About this task:
Determine the count of lines in the data below that include the word "input", and give nothing besides it.
++++++++++
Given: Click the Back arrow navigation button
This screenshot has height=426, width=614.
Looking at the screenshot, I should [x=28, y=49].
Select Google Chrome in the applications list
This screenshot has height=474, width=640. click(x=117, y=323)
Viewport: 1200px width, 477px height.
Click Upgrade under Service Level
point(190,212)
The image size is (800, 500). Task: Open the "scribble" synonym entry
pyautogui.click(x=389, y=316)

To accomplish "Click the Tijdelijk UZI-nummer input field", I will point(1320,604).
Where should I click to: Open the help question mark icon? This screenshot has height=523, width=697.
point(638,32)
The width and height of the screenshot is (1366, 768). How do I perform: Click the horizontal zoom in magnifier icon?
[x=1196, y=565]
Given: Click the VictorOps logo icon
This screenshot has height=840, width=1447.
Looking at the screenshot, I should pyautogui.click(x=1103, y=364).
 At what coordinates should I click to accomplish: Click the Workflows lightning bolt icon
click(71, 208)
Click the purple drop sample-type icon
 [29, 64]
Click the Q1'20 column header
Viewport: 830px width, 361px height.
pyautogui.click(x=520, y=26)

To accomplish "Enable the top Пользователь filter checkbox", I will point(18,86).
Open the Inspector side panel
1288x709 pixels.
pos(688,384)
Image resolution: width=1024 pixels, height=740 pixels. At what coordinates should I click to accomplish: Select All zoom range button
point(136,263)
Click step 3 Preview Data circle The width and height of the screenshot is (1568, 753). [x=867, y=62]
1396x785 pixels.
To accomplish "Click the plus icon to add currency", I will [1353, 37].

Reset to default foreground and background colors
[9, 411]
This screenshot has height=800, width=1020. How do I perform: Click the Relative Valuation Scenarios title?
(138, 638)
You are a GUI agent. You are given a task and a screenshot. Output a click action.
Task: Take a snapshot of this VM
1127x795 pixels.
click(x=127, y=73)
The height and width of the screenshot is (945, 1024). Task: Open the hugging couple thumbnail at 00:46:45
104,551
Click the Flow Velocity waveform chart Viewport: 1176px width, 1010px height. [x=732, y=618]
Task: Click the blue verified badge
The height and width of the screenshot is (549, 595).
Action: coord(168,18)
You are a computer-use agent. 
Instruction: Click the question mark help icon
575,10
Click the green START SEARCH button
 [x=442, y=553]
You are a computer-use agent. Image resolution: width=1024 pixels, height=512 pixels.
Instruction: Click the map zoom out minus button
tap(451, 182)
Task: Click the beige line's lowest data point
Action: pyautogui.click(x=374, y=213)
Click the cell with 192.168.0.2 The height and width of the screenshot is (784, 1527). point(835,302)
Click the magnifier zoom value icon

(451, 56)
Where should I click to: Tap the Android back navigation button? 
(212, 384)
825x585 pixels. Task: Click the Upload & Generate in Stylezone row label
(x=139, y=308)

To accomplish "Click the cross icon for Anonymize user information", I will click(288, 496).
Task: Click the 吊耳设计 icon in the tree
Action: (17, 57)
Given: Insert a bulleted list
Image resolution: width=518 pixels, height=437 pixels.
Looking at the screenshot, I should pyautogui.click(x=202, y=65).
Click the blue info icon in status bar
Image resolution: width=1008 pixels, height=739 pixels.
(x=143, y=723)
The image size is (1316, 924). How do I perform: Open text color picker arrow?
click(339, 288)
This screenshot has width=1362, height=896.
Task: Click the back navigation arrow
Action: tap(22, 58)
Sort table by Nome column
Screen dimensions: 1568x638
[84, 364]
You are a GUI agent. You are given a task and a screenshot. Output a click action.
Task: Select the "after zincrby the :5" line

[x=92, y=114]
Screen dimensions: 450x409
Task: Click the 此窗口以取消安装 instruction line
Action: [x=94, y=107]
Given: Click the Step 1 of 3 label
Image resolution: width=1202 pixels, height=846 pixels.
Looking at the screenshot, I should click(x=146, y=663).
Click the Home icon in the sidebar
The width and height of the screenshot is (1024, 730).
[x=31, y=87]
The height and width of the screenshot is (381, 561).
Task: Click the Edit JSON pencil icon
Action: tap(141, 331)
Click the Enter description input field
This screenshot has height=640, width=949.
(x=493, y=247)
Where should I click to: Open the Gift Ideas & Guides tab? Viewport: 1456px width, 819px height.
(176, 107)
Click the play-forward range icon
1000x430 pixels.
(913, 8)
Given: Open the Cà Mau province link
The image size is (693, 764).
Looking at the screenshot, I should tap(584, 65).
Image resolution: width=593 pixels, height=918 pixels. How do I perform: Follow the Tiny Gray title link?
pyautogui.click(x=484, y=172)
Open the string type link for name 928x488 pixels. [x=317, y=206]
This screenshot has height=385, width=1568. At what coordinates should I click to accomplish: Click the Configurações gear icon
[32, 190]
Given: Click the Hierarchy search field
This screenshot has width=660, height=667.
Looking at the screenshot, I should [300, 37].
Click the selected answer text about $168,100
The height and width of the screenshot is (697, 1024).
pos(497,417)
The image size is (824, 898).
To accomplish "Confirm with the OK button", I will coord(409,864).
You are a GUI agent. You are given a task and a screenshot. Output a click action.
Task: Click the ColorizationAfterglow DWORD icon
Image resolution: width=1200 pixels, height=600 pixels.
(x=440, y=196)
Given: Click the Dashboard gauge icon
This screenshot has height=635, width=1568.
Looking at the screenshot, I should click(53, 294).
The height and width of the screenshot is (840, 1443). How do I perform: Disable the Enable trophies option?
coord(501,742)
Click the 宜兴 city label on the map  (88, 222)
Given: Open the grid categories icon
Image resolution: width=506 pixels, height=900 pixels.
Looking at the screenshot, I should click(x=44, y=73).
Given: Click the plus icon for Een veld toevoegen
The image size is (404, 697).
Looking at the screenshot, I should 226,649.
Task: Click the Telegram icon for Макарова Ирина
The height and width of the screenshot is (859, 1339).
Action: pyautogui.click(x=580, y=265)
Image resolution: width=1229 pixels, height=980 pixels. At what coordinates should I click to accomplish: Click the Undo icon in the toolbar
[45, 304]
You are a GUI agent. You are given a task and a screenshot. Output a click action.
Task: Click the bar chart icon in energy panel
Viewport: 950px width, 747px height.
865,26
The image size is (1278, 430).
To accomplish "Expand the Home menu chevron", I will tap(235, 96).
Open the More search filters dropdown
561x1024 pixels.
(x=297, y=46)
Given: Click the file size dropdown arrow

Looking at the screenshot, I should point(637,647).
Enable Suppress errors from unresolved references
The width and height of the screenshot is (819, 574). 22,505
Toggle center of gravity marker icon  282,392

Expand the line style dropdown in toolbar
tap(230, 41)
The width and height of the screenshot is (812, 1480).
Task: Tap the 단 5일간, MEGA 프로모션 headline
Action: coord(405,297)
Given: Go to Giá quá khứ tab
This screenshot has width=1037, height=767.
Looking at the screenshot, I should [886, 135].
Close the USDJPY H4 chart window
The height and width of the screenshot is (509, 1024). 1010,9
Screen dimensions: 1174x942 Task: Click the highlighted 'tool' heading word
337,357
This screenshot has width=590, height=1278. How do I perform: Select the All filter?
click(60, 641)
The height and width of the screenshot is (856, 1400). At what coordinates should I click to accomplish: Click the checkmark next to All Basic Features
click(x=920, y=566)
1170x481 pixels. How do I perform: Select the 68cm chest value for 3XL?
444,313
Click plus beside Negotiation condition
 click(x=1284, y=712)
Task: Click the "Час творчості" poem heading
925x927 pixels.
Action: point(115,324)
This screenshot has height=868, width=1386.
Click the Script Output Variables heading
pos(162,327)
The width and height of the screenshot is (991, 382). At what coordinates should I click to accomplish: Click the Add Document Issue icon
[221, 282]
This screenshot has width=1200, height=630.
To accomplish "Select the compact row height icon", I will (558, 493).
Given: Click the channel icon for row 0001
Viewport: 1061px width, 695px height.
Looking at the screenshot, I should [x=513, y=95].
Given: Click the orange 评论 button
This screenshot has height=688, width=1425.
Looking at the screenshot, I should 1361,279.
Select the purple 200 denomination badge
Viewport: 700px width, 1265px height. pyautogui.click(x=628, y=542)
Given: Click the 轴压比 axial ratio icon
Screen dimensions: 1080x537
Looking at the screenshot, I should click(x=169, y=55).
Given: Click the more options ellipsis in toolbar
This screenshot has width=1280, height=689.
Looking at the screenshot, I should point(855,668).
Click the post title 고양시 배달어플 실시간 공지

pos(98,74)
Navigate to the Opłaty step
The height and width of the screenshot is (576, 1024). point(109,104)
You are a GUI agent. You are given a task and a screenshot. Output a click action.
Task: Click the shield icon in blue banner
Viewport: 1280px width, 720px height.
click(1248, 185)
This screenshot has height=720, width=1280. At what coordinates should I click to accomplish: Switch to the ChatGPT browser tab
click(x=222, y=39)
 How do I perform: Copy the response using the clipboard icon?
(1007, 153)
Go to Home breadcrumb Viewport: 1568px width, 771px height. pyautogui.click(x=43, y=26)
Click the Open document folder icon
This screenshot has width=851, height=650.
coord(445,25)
++++++++++
Result:
2